A new report by the Women, Infants and Children (WIC) program puts African American women at 25 percent of the nationwide average of women who breastfeed. About 40 percent under the national average which stands at 63 percent. In a recent post over at The Guardian, Kimberly Seals Allers, creator of The Mocha Manual, an online website for “motherhood in color,” notes that breastfeeding has been taboo for various reasons,
“People see feeding as indecent. It is perfectly OK to use breasts to sell chicken wings and beer but not to be used to feed a child. We have to take back our breasts and stop women feeling like they’re in some sort of fringe culture for breastfeeding.”
But not only is there a cultural difference, but using formula to feed babies is more of a profitable business.
“I feel like a lot of women think that they’re choosing to breastfeed or formula-feed, but they’re actually responding to messages that we receive from marketing, and that we pass down culturally. There is no money to be made in breastfeeding. The infant formula industry is run by the pharmaceutical companies, and there’s a huge profit motive.”
Breastfeeding can be beneficial to both you and your baby. It aids in warding off diseases such as obesity, respiratory illnesses, and boosting babies immune systems. Here are a few other reasons:
- Nutrients – Breastfeeding is the best way to get your baby the nutrients that he or she needs.

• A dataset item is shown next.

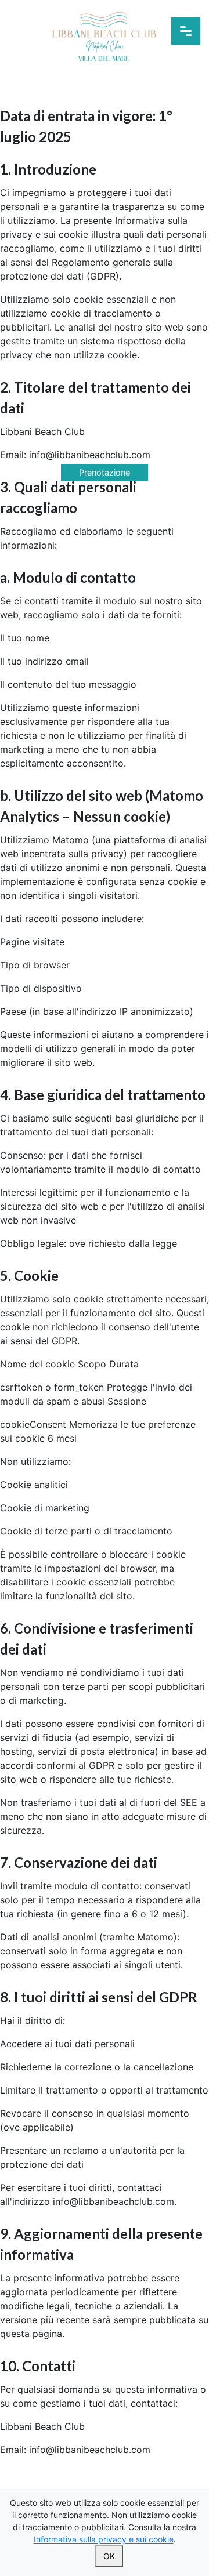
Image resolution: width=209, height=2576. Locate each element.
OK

Overtime the composition of breast milk changes to provide the best supplements for your baby as he or she grows.
- Fast and Free – If you’re a new mom, there will be many late nights and early mornings. Breastfeeding is a quick and efficient way to tend to your baby for late night feedings when he or she gets fussy. It’s also the most cost effective way to give your baby what he or she needs without any confusion.
- Weight Loss – Breastfeeding burns an additional 500 calories each day! So while you’re running around after your growing baby AND breastfeeding, your body will bounce back into shape, in no time.
Did you breastfeed your baby? Why or why not?